▸ **Pixel coordinate grounding data**:
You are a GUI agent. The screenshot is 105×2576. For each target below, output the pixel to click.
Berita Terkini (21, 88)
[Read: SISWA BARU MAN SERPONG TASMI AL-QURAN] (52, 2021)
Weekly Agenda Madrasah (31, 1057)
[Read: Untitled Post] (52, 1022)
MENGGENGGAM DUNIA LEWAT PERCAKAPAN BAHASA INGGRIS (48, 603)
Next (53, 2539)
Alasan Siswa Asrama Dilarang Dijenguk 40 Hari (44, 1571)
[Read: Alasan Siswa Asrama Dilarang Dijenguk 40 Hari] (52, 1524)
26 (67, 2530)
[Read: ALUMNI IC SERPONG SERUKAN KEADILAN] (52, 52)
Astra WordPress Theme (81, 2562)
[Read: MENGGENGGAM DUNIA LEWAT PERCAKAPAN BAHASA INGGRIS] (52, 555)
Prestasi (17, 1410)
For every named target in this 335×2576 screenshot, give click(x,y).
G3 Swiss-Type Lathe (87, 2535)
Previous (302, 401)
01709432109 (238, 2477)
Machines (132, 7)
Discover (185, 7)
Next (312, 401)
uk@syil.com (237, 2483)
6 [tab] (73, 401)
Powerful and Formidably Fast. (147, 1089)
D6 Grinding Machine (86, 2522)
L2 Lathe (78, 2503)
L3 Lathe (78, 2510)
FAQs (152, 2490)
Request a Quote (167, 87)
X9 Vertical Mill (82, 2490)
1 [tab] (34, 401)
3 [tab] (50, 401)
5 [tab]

▸ **INSTRUCTIONS TO FOLLOW**:
Of the lines above, extract only those from the line with "[Read: Alasan Siswa" to the line with "Next (312, 401)", both included, exactly as written.

▸ **YOUR RESPONSE**:
[Read: Alasan Siswa Asrama Dilarang Dijenguk 40 Hari] (52, 1524)
26 (67, 2530)
[Read: ALUMNI IC SERPONG SERUKAN KEADILAN] (52, 52)
Astra WordPress Theme (81, 2562)
[Read: MENGGENGGAM DUNIA LEWAT PERCAKAPAN BAHASA INGGRIS] (52, 555)
Prestasi (17, 1410)
For every named target in this 335×2576 screenshot, give click(x,y).
G3 Swiss-Type Lathe (87, 2535)
Previous (302, 401)
01709432109 (238, 2477)
Machines (132, 7)
Discover (185, 7)
Next (312, 401)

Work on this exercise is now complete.